··· INFORMATION GIVEN ···
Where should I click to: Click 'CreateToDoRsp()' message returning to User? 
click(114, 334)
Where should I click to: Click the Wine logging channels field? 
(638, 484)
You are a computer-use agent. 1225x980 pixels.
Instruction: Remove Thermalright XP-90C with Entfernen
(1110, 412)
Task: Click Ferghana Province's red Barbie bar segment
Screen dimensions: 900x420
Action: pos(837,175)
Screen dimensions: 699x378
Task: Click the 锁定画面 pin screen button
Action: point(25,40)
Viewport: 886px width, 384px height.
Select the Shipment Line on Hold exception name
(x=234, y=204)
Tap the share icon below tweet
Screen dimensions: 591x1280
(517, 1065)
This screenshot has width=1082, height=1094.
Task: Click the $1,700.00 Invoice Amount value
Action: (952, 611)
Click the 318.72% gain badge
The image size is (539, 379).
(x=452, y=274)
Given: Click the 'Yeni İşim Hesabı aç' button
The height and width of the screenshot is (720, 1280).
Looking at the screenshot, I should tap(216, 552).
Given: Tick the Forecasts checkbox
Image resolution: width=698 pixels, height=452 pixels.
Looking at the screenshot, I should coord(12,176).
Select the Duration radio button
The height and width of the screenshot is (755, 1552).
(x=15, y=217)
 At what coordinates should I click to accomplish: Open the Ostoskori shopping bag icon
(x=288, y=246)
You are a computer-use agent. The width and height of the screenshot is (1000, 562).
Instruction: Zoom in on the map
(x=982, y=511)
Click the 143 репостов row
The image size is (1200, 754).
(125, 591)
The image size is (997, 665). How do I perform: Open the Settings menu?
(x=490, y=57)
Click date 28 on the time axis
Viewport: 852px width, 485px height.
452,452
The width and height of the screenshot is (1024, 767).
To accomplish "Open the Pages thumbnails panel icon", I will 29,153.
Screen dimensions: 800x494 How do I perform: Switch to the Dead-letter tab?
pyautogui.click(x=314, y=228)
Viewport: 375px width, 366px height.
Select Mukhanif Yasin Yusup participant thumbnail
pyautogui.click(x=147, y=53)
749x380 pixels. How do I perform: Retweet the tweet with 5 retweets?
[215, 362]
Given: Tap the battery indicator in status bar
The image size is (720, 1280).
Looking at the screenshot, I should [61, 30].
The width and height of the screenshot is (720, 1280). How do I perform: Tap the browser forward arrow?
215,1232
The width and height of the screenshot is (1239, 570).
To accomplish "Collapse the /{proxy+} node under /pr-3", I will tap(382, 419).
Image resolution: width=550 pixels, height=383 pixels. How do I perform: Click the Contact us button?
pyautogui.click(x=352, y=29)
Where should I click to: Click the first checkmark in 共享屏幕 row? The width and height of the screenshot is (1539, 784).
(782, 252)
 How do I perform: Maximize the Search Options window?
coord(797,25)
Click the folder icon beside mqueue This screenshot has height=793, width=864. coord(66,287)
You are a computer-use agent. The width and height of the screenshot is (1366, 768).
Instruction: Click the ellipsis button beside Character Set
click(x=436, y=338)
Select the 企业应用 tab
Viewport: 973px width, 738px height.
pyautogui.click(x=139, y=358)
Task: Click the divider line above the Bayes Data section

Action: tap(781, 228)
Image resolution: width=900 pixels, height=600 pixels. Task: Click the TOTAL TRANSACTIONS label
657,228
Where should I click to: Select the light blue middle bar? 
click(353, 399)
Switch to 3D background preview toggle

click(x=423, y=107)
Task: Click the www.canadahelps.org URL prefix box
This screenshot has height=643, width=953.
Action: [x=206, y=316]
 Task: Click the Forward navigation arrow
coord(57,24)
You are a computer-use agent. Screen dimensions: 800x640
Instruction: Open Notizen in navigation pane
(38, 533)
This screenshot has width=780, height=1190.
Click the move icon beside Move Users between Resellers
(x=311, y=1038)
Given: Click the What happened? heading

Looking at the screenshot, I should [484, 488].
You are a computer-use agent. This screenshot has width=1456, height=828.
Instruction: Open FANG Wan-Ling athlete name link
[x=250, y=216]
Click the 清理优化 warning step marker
···
* WORK REQUEST
Please reproduce all of the entries exactly as they stand.

* ANSWER BOX
Where should I click to: Click 'CreateToDoRsp()' message returning to User? 
click(114, 334)
Where should I click to: Click the Wine logging channels field? 
(638, 484)
You are a computer-use agent. 1225x980 pixels.
Instruction: Remove Thermalright XP-90C with Entfernen
(1110, 412)
Task: Click Ferghana Province's red Barbie bar segment
Screen dimensions: 900x420
Action: pos(837,175)
Screen dimensions: 699x378
Task: Click the 锁定画面 pin screen button
Action: point(25,40)
Viewport: 886px width, 384px height.
Select the Shipment Line on Hold exception name
(x=234, y=204)
Tap the share icon below tweet
Screen dimensions: 591x1280
(517, 1065)
This screenshot has width=1082, height=1094.
Task: Click the $1,700.00 Invoice Amount value
Action: (952, 611)
Click the 318.72% gain badge
The image size is (539, 379).
(x=452, y=274)
Given: Click the 'Yeni İşim Hesabı aç' button
The height and width of the screenshot is (720, 1280).
Looking at the screenshot, I should tap(216, 552).
Given: Tick the Forecasts checkbox
Image resolution: width=698 pixels, height=452 pixels.
Looking at the screenshot, I should coord(12,176).
Select the Duration radio button
The height and width of the screenshot is (755, 1552).
(x=15, y=217)
 At what coordinates should I click to accomplish: Open the Ostoskori shopping bag icon
(x=288, y=246)
You are a computer-use agent. The width and height of the screenshot is (1000, 562).
Instruction: Zoom in on the map
(x=982, y=511)
Click the 143 репостов row
The image size is (1200, 754).
(125, 591)
The image size is (997, 665). How do I perform: Open the Settings menu?
(x=490, y=57)
Click date 28 on the time axis
Viewport: 852px width, 485px height.
452,452
The width and height of the screenshot is (1024, 767).
To accomplish "Open the Pages thumbnails panel icon", I will 29,153.
Screen dimensions: 800x494 How do I perform: Switch to the Dead-letter tab?
pyautogui.click(x=314, y=228)
Viewport: 375px width, 366px height.
Select Mukhanif Yasin Yusup participant thumbnail
pyautogui.click(x=147, y=53)
749x380 pixels. How do I perform: Retweet the tweet with 5 retweets?
[215, 362]
Given: Tap the battery indicator in status bar
The image size is (720, 1280).
Looking at the screenshot, I should [61, 30].
The width and height of the screenshot is (720, 1280). How do I perform: Tap the browser forward arrow?
215,1232
The width and height of the screenshot is (1239, 570).
To accomplish "Collapse the /{proxy+} node under /pr-3", I will tap(382, 419).
Image resolution: width=550 pixels, height=383 pixels. How do I perform: Click the Contact us button?
pyautogui.click(x=352, y=29)
Where should I click to: Click the first checkmark in 共享屏幕 row? The width and height of the screenshot is (1539, 784).
(782, 252)
 How do I perform: Maximize the Search Options window?
coord(797,25)
Click the folder icon beside mqueue This screenshot has height=793, width=864. coord(66,287)
You are a computer-use agent. The width and height of the screenshot is (1366, 768).
Instruction: Click the ellipsis button beside Character Set
click(x=436, y=338)
Select the 企业应用 tab
Viewport: 973px width, 738px height.
pyautogui.click(x=139, y=358)
Task: Click the divider line above the Bayes Data section

Action: tap(781, 228)
Image resolution: width=900 pixels, height=600 pixels. Task: Click the TOTAL TRANSACTIONS label
657,228
Where should I click to: Select the light blue middle bar? 
click(353, 399)
Switch to 3D background preview toggle

click(x=423, y=107)
Task: Click the www.canadahelps.org URL prefix box
This screenshot has height=643, width=953.
Action: [x=206, y=316]
 Task: Click the Forward navigation arrow
coord(57,24)
You are a computer-use agent. Screen dimensions: 800x640
Instruction: Open Notizen in navigation pane
(38, 533)
This screenshot has width=780, height=1190.
Click the move icon beside Move Users between Resellers
(x=311, y=1038)
Given: Click the What happened? heading

Looking at the screenshot, I should [484, 488].
You are a computer-use agent. This screenshot has width=1456, height=828.
Instruction: Open FANG Wan-Ling athlete name link
[x=250, y=216]
Click the 清理优化 warning step marker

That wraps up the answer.